EXERCISE DETAILS: Count the lines in the records below that contain the word "screenshot", treating uppercase and lowercase letters as different. Give only the number.
━━━━━━
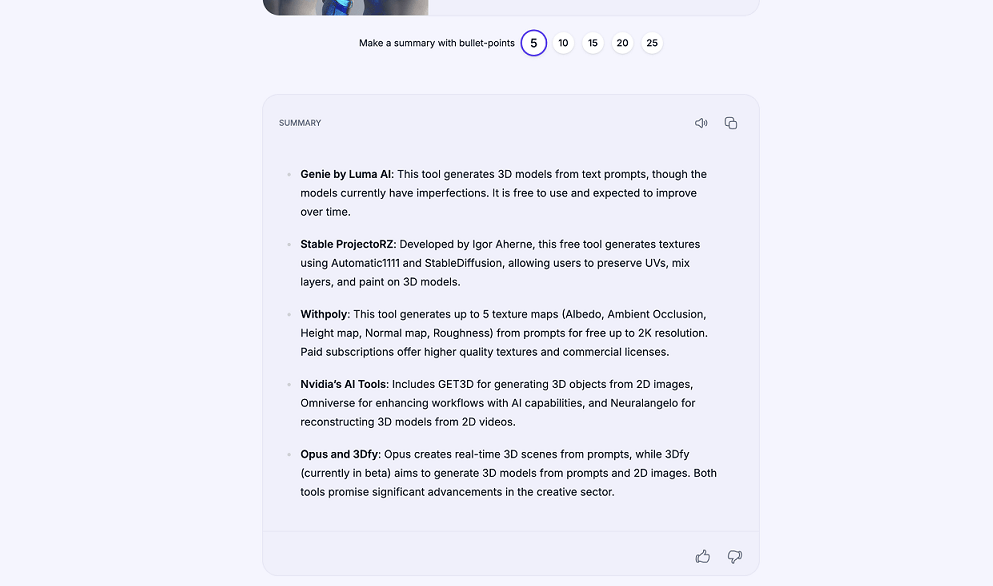Play the summary audio with the speaker icon
The height and width of the screenshot is (586, 993).
(x=701, y=123)
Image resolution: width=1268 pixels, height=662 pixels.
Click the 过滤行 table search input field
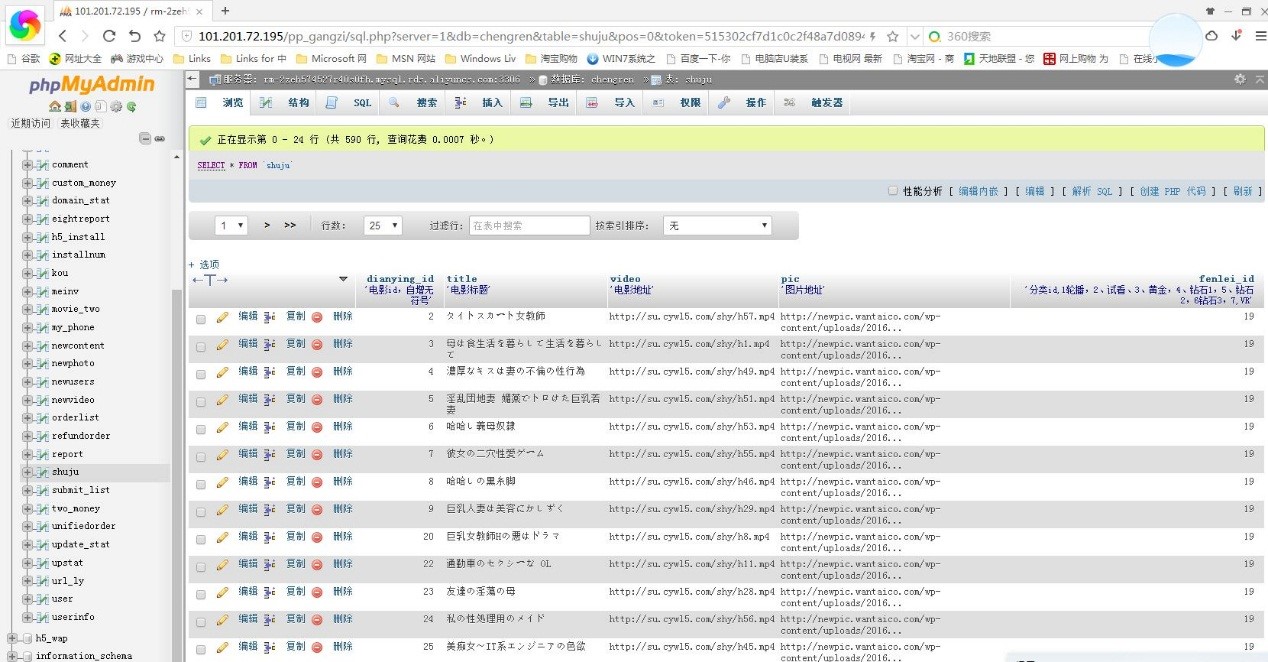pyautogui.click(x=529, y=226)
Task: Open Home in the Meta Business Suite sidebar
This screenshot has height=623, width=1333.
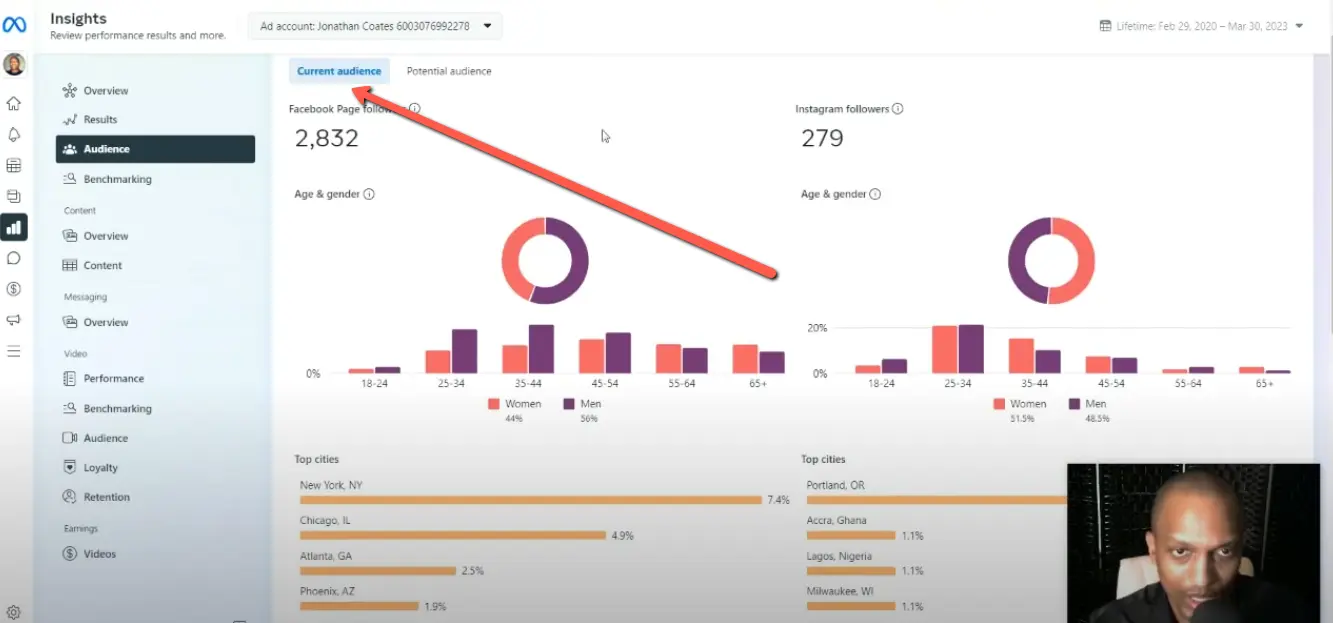Action: pos(14,103)
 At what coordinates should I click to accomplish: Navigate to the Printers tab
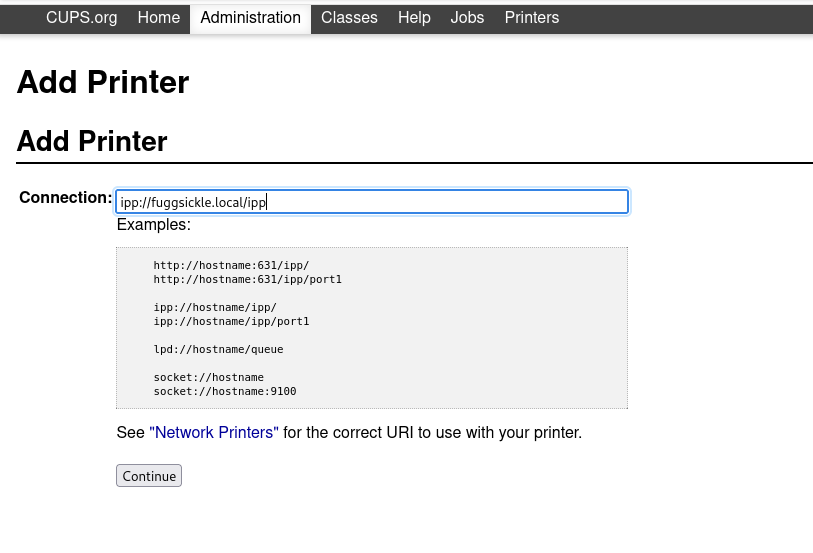click(531, 18)
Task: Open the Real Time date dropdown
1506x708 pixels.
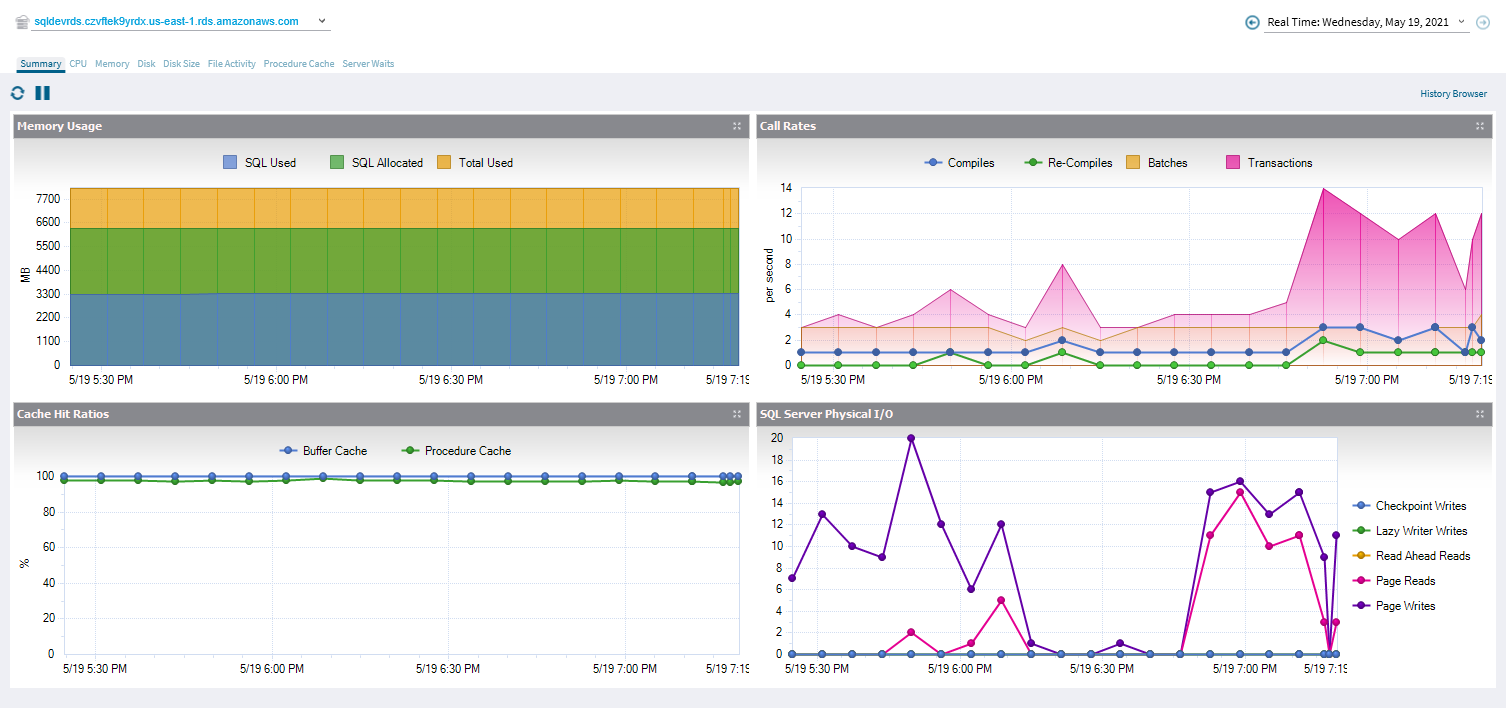Action: [1461, 22]
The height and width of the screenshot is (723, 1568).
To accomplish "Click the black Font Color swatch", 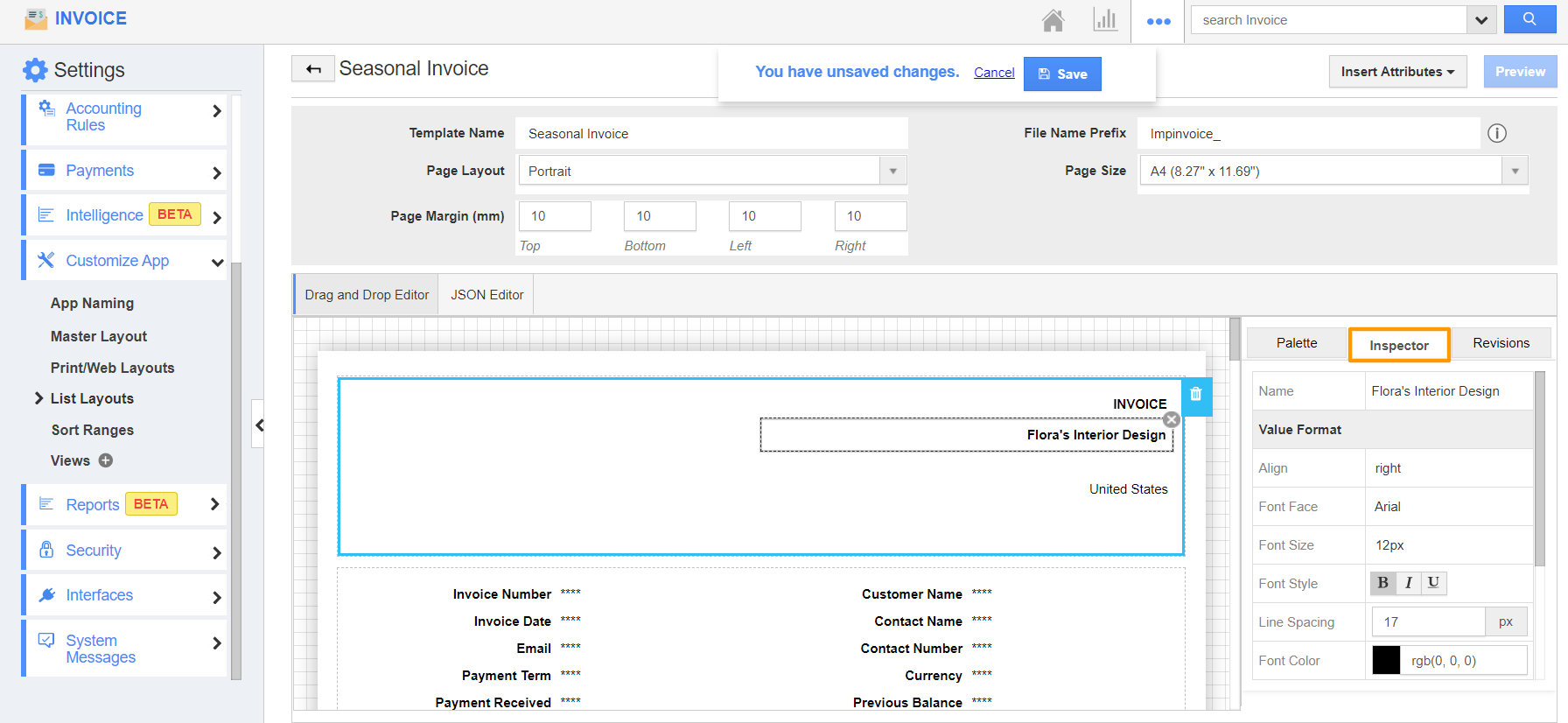I will 1386,661.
━━━━━━
SOLUTION TO THIS EXERCISE: 3